Powe identifies two problems in Chicago's micromobility safety landscape that remain genuinely unsolved. The first is age verification. The second is tandem riding. A recent incident in which a 15-year-old and a 16-year-old were riding a shared scooter together resulted in a fatality, and the city is now working with both Lime and Lyft to prevent it from happening again.

Age verification is technically hard. Children use parents' IDs and credit cards to create accounts, and distinguishing a genuine adult account from a fraudulent one at scale is a challenge that cities and operators around the world have not cracked. Tandem riding, two or sometimes three people on a single scooter, is equally difficult to detect without creating thresholds that could be discriminatory based on weight or body size. Chicago has launched a scooter safety campaign covering helmet use, bike lane compliance, correct age requirements, and single-rider rules. Powe believes hardware-level tandem detection may ultimately require federal or state regulation rather than city-level action alone.

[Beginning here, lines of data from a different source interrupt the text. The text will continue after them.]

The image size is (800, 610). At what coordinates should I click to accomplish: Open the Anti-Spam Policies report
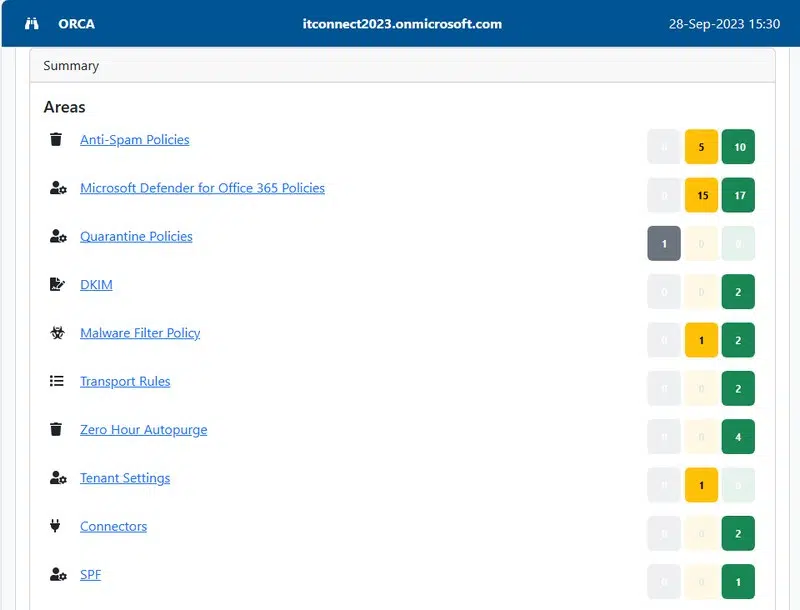point(134,140)
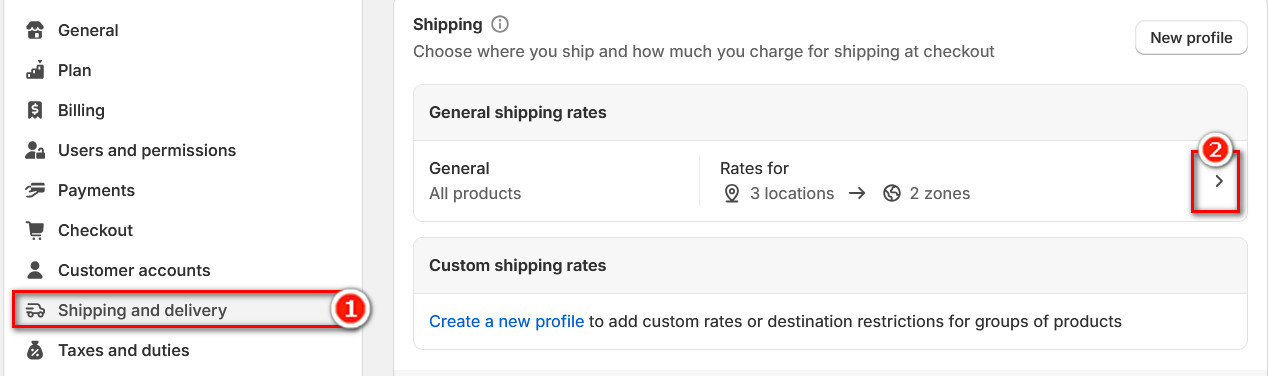
Task: Click the Plan icon in sidebar
Action: click(36, 70)
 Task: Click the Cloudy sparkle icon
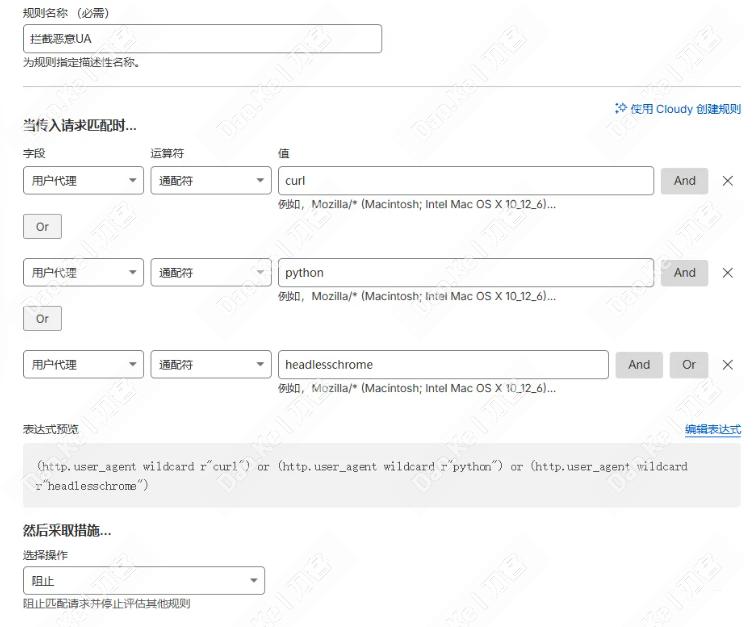tap(621, 108)
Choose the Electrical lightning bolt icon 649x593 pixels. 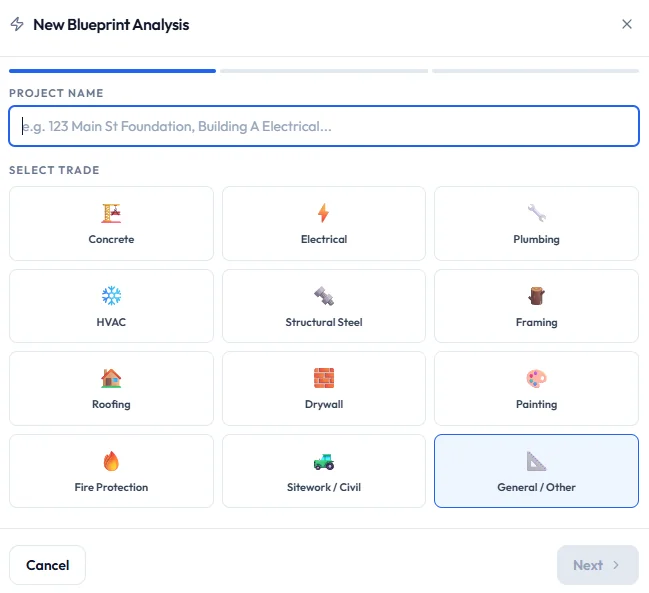(324, 213)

The city Chicago is chasing

The internal benchmark Powe's team has set for itself is Montreal. A standing weekly meeting between CDOT and the Lyft team is called Operation Beat Montreal. Montreal's ridership per capita is roughly eight times higher than Chicago's. Stations are spaced every block. The system is removed in winter and stored to protect equipment from salt and snow damage. A recently introduced cargo bike trailer programme has drawn particular admiration from Powe and his team, who follow Montreal's developments closely enough that they translate French-language updates from the city's website.

Montreal's lead, in Powe's view, comes from sustained public operating subsidy at a level most American cities would not consider. Chicago's goal is to build a comparable public funding model. That, Powe says, is what Chicagoans deserve, and it is what his team is working toward.